Un agente de la autoridad ejerce sus funciones las 24 horas del día. A pesar de que esté de libranza, acompañado de sus familiares y seres queridos, cuando el deber les requiere, sin pensárselo dos veces acuden a la llamada de auxilio.

Un agente de la Unidad de Radio Patrullas del Cuerpo Nacional de Policía destinado en la Jefatura de Palma se encontraba sobre las 11.30 horas en la playa de Es Capellans, en el término municipal de Muro. El funcionario nunca pensó que lo que sería un bonito día de paseo finalizaría teniendo que realizar el rescate de una turista alemana que si no llega ha ser por la intervención del agente hubiera fallecido ahogada.

El policía se encontraba de descanso disfrutando de la mañana junto a su familia. Le acompañaba su esposa y madre, entre otros familiares y amigos. En un momento dado, mientras caminaban por el paseo peatonal, pudieron oír unos gritos de socorro en alemán. Se trataba de un hombre, de unos 63 años que, visiblemente alterado y nervioso, no conseguía hacerse entender.

Con suma rapidez, el agente avistó mar adentro, a unos 500 metros de la orilla, el cuerpo de una persona flotando.

El policía se quitó la ropa, alertó a los equipos de emergencia y se lanzó al mar. Tras unos minutos, el agente consiguió alcanzar a la víctima.

La mujer estaba sin pulso e inconsciente. Su estado era de extrema gravedad.
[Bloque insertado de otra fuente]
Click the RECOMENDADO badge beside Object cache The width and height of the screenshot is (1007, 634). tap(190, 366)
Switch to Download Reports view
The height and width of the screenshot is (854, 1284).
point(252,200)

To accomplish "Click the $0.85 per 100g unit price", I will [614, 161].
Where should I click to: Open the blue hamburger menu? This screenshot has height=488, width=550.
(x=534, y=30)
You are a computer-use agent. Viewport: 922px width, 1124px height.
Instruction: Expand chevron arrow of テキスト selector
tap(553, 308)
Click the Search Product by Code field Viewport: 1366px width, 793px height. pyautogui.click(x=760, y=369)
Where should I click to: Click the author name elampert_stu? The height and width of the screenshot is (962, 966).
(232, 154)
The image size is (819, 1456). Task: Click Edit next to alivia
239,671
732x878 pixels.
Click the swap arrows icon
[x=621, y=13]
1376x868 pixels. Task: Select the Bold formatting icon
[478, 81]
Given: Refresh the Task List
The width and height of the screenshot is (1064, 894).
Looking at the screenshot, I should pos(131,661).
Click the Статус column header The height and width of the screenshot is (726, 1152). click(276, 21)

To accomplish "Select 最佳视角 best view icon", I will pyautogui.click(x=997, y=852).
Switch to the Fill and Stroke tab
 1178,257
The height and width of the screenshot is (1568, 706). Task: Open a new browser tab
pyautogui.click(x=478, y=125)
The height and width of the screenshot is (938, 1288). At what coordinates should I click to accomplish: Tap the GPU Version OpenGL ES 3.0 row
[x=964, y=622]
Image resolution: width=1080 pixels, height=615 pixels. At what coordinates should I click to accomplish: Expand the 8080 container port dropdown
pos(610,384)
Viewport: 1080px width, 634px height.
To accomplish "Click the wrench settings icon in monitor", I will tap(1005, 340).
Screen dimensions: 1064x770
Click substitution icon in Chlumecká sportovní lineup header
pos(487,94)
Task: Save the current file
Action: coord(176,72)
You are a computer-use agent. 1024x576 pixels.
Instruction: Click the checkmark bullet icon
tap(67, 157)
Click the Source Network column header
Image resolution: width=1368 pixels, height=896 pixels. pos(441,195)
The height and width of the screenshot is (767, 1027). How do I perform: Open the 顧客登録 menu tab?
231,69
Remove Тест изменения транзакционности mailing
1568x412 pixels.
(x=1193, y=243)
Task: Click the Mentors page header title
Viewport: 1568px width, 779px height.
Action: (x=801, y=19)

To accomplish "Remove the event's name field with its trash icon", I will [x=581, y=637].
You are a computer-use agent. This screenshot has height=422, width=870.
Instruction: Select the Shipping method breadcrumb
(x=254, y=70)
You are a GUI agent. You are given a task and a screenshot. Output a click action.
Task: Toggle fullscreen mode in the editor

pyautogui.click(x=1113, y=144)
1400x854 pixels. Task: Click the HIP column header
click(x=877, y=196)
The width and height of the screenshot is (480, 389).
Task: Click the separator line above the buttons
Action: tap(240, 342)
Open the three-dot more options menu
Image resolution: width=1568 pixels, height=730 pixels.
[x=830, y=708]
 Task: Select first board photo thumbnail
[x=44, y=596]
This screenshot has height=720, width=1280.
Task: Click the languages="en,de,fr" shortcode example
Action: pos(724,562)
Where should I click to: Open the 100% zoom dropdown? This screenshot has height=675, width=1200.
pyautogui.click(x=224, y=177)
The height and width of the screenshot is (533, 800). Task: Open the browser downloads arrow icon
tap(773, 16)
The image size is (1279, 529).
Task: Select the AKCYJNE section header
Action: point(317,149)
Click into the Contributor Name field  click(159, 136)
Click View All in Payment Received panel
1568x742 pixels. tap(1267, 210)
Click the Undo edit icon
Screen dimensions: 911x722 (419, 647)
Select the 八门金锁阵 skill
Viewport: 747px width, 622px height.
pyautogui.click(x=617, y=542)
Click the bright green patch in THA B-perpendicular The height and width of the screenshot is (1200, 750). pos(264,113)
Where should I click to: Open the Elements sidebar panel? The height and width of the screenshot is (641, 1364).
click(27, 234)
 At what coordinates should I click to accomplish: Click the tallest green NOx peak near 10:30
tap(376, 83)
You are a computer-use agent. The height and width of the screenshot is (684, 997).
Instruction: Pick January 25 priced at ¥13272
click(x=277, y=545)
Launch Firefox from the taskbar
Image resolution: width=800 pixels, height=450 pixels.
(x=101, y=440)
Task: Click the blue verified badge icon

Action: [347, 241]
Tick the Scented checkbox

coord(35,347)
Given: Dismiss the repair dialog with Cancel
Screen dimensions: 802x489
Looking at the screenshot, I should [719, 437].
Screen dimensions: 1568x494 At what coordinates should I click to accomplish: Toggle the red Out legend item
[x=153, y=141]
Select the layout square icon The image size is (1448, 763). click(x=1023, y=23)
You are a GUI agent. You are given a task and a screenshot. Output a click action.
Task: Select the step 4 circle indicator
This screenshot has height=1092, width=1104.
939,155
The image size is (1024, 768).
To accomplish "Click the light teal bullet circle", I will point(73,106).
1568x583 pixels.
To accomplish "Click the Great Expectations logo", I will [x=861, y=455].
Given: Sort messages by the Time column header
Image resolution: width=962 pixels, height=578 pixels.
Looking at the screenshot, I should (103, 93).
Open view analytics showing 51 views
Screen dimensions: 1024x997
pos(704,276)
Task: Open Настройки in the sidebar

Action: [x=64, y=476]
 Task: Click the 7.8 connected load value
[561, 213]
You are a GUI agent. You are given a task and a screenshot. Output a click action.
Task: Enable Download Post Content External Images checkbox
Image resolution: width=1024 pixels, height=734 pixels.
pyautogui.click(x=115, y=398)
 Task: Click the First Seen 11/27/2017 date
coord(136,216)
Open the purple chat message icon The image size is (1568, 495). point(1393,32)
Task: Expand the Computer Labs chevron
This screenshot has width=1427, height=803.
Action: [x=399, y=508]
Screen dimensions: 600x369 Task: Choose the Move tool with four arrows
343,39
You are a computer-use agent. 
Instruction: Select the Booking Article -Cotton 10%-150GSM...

En la orilla, tras realizar las primeras maniobras de reanimación, llegaron las ambulancias, el servicio de socorrismo y la Policía Local del municipio. Tras estabilizar a la víctima, la ambulancia del 061 trasladó a la paciente hasta el hospital de Inca. Su estado era grave, pero no se temía por su vida.

Una vez más, un agente del Cuerpo Nacional de Policía pone en riesgo su vida para salvar la de los demás. Otro de esos héroes anónimos que, día a día, se convierten en nuestros particulares ángeles de la guardia.